Los presupuestos Generales del Estado (PGE) son el eje central de cualquier gobierno. A través de ellos se sustentan las políticas que se quiere impulsar o dilatar en un año. Sin ellos se gobierna a ciegas y tanto los ciudadanos como la oposición tienen enormes dificultades para controlar la gestión.

Los del año 2021 son especialmente importantes: primero, porque llevamos arrastrando los PGE que elaboró Montoro hace casi tres años: segundo, porque la crisis económica y social producida por la pandemia exigen proyectos nuevos y políticas que limiten los efectos más negativos: y tercero porque en ellos deberán reflejarse las propuestas y proyectos vinculados presupuestariamente con los fondos de reconstrucción de la UE.

No es una novedad que la oposición los rechace, aunque en la posterior tramitación busque siempre compensaciones para algún colectivo o territorio de su interés. Lo paradójico es rechazar cualquier diálogo previo en estas condiciones y a continuación pedir una especie de presupuesto paralelo en forma de agencia independiente que controle los fondos de la UE, contradiciendo la propia esencia de los mismos y la Constitución que define claramente en su Art. 134 que «los PGE incluirán la totalidad de los gastos e ingresos del sector público estatal».

Interpretar la Constitución a modo de chicle a fin de amoldarla a los intereses de cada uno, es habitual en el mundo de la política. Lo esperpéntico es que quienes se consideran guardianes de sus esencias, no la cumplan con el «democrático» argumento de que no les gustan las declaraciones antimonárquicas del partido de la coalición de gobierno. Y con tan peregrinos argumentos se niegan a renovar algunas instituciones fundamentales del Estado, en las que es obligatorio una mayoría de tres quintos de los diputados y senadores para sus nombramientos. Algo impensable de conseguir sin la suma del PP y PSOE.

Esto supone prolongar el mandato del actual Consejo General del Poder Judicial (Art. 122 de la CE) que debería haberse renovado en 2018 : cuatro miembros del Tribunal Constitucional (Art. 159 de la CE) de los doce que lo componen: el Defensor del Pueblo (Art. 54 de la CE) que ejerce en funciones desde hace tres años: el Consejo de Administración de RTVE: la presidencia del Consejo de Transparencia y Buen Gobierno vacante desde 2017 y la Comisión Nacional del Mercado de Valores cuya presidencia caduca en noviembre .

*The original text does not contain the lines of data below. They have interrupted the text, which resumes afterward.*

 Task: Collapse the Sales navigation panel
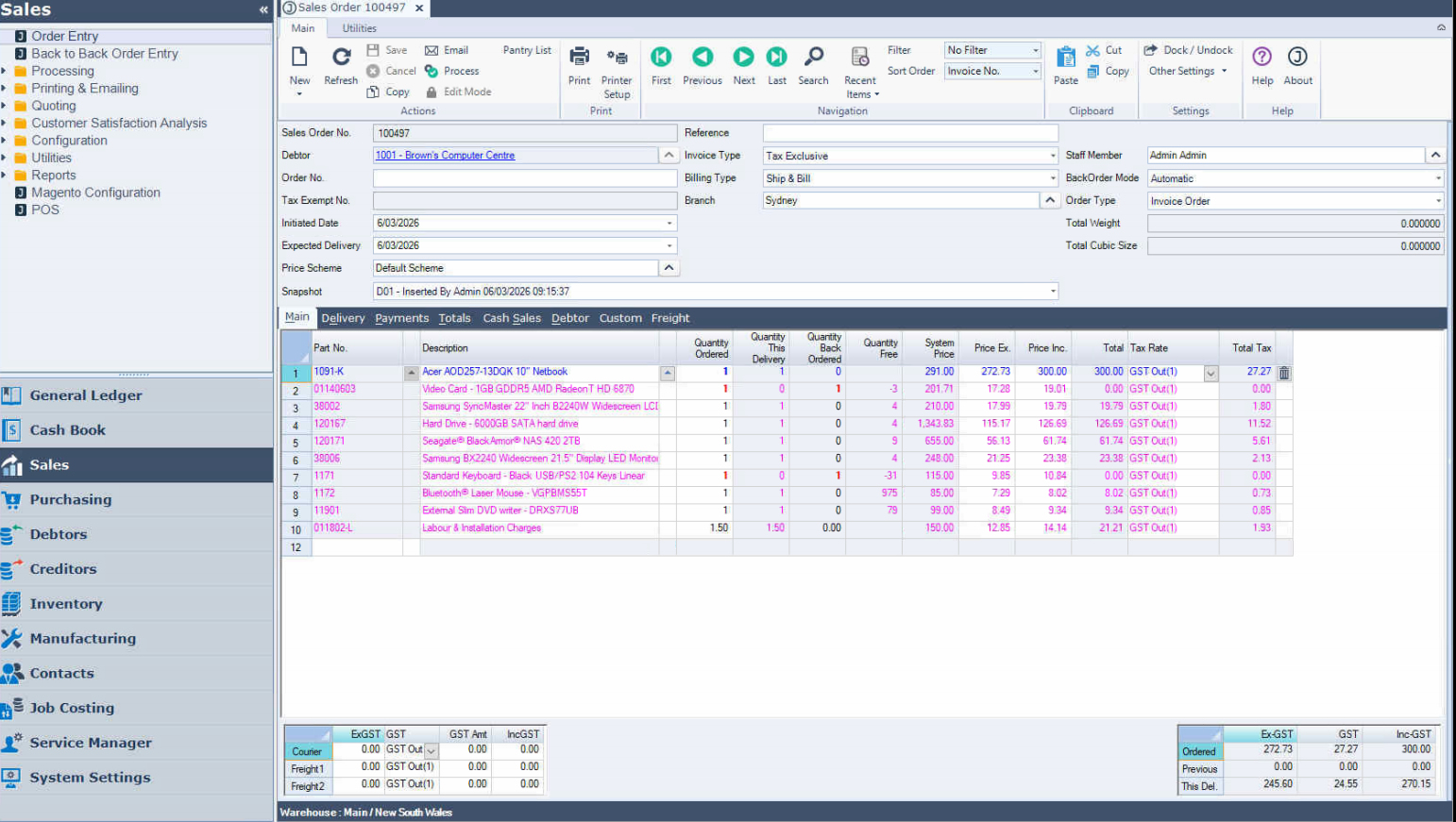pos(263,9)
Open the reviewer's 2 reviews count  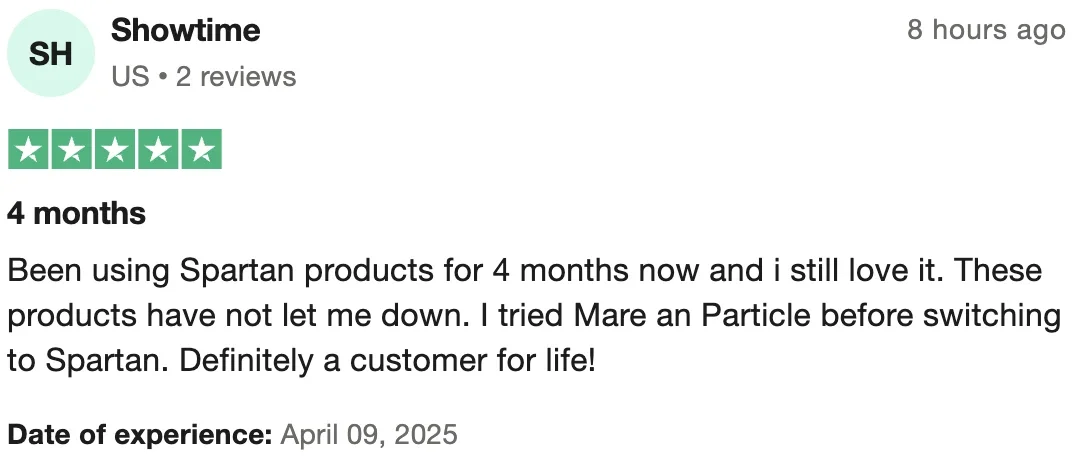[236, 77]
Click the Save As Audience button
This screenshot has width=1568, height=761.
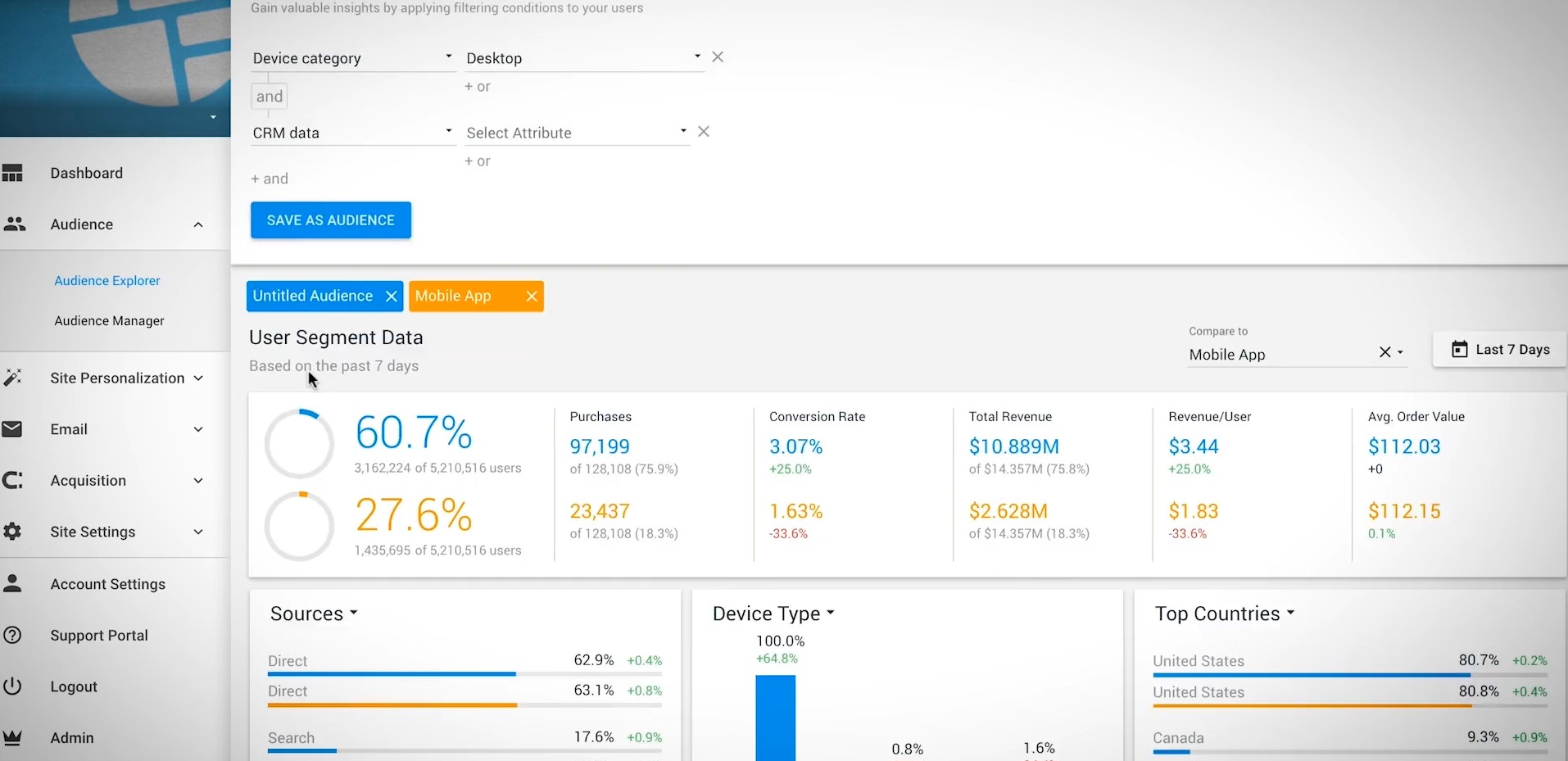[x=331, y=220]
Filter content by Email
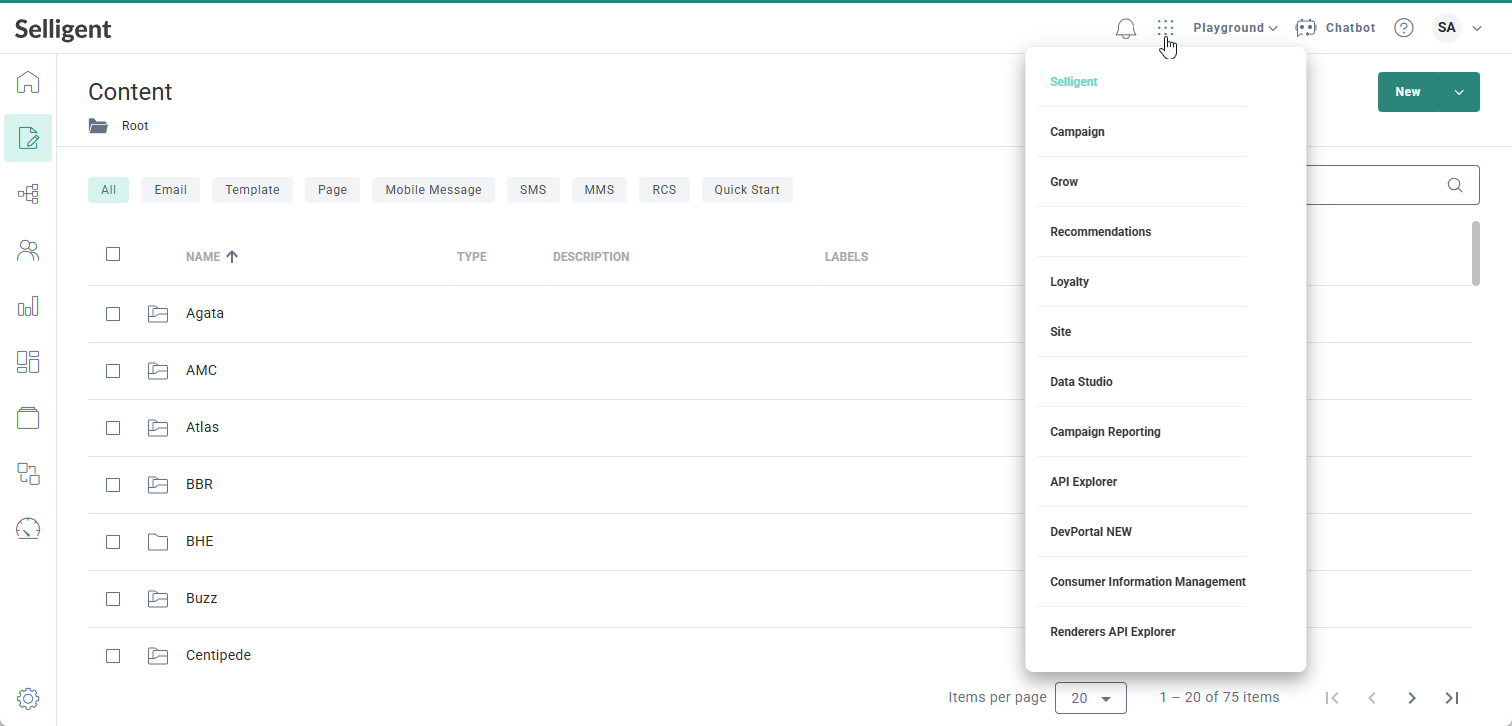The width and height of the screenshot is (1512, 726). (170, 190)
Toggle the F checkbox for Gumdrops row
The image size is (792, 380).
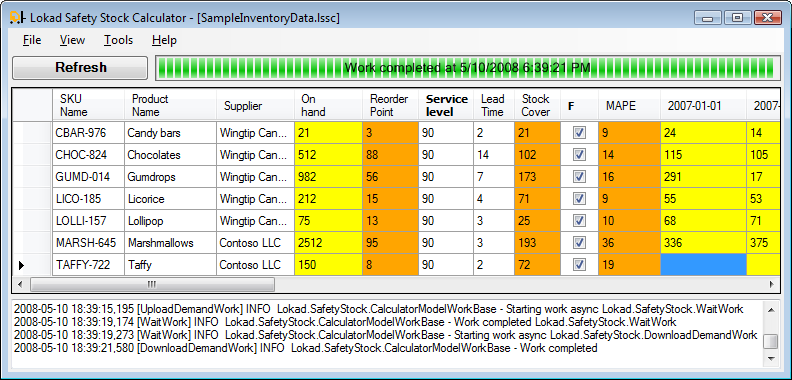click(x=579, y=176)
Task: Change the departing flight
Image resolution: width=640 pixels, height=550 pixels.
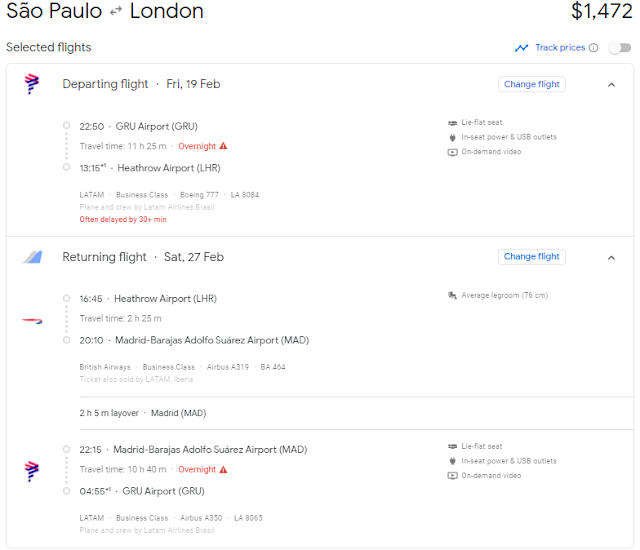Action: 532,84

Son instituciones esenciales del Estado cuya elección es sistemáticamente bloqueada cada vez que el PP pierde las elecciones. Lo hizo Rajoy en el año 2004 y lo hace ahora Casado, porque pretende utilizar el poder judicial como arma política en su batalla por ocupar el poder. El Consejo General del Poder Judicial decide los nombramientos más importantes de la carrera judicial, y por eso el PP quiere alargar los efectos de la mayoría absoluta del 2011, manteniendo a los magistrados elegidos entonces en sus cargos. Es un fraude democrático de constitucionalistas a tiempo parcial o completo según sus intereses y el día de la semana. Y por mucho que disfracen sus argumentos, cualquier bien pensante puede interpretar que el bloqueo tiene mucho que ver con la renovación de cargos de la Sala Segunda del Tribunal Supremo, que lleva todos los casos de corrupción que afectan a miembros del PP.

Cuando Casado anuncia que impedirá la renovación, boicotea una obligación constitucional que no es atribución de los partidos políticos, sino del Parlamento. Boicotearlo hasta que haya un gobierno que le guste no es democrático, ni constitucionalista .Todo lo contrario: con esta actitud merma la credibilidad de instituciones fundamentales del sistema recogidas en la Constitución, las desprestigia, y fomenta la desafección de los ciudadanos hacia ellas. Sinceramente pienso que Casado se ha metido en un callejón sin salida que erosiona su pose constitucionalista y ahonda su aislamiento con las demás fuerzas políticas del arco parlamentario y con parte de la ciudadanía.

Como decía aquel: Es importante saber cuándo hablar pero es más importante saber cuándo callar.